* Work instructions
Retype the data that follows exactly. No pictures belong in the copy.

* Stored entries
▬▬▬▬▬▬▬▬▬▬
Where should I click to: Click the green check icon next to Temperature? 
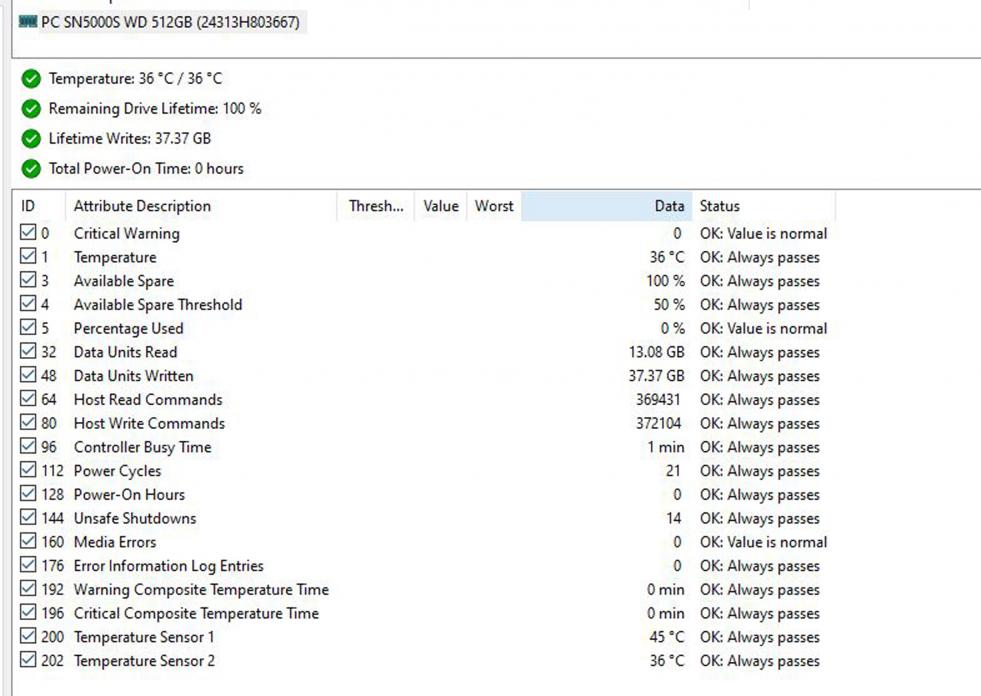31,79
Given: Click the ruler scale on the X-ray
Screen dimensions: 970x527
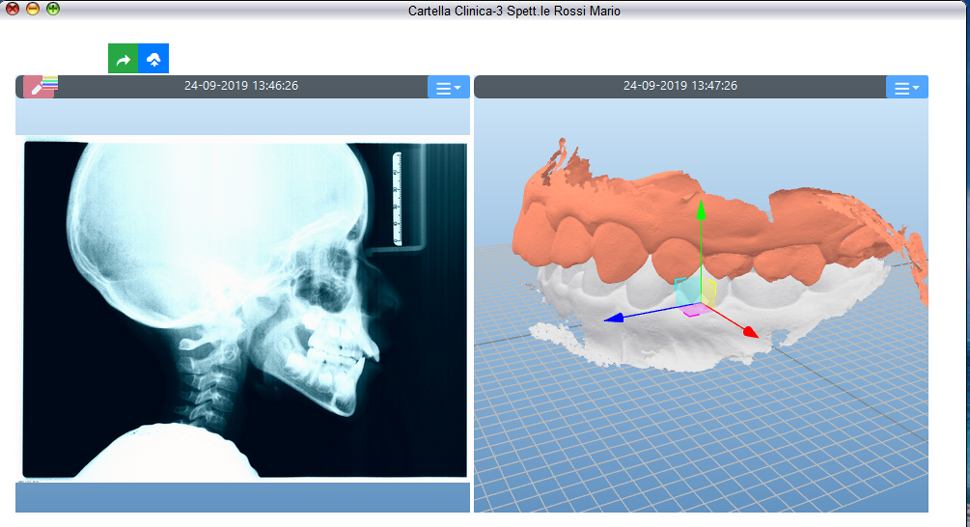Looking at the screenshot, I should [397, 198].
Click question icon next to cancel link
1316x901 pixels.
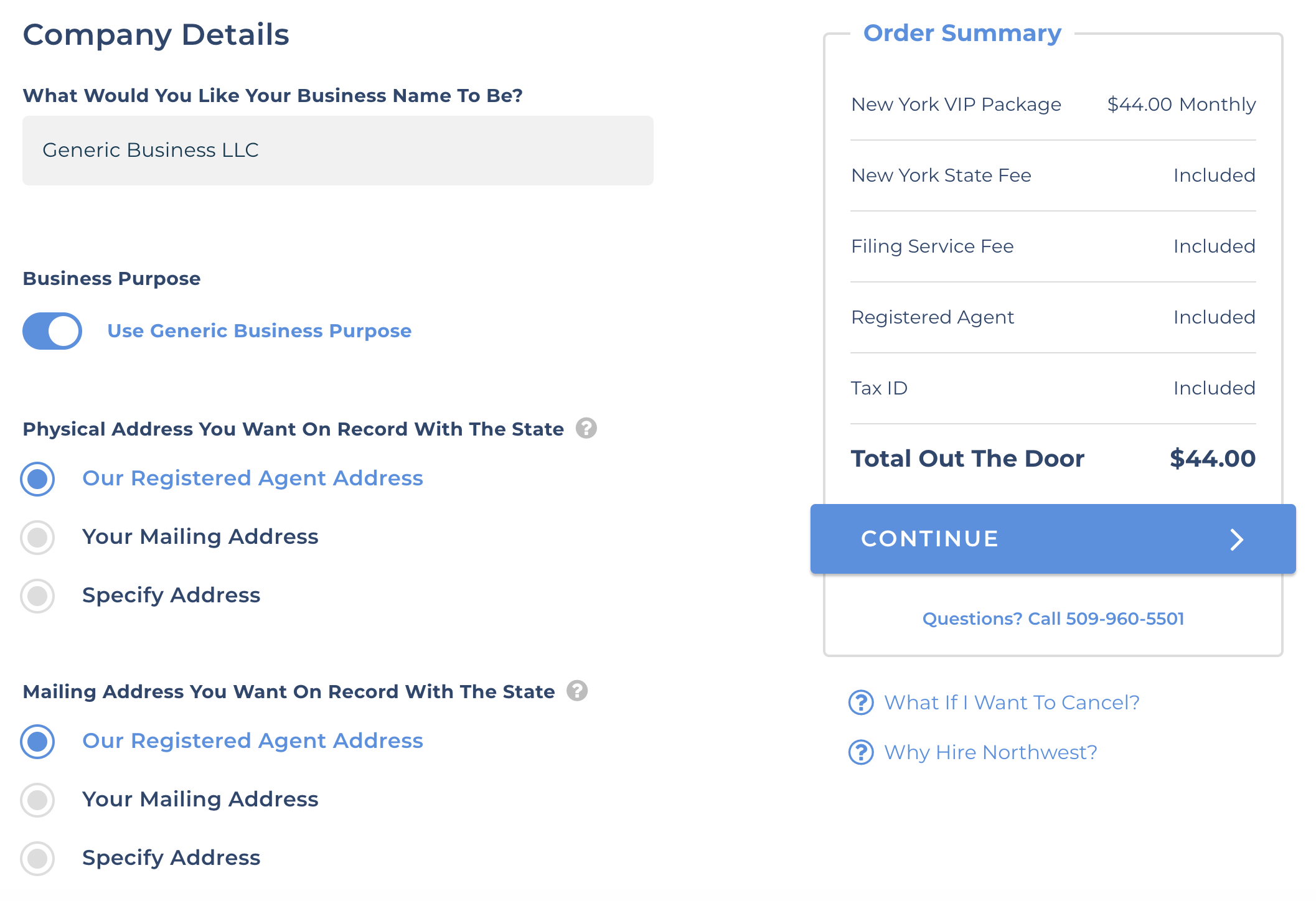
▬▬▬▬▬▬▬▬▬▬
* Reply
Where should I click to: Click the green check icon next to Temperature? 
31,79
Given: Click the ruler scale on the X-ray
Screen dimensions: 970x527
Looking at the screenshot, I should [397, 198].
Click question icon next to cancel link
1316x901 pixels.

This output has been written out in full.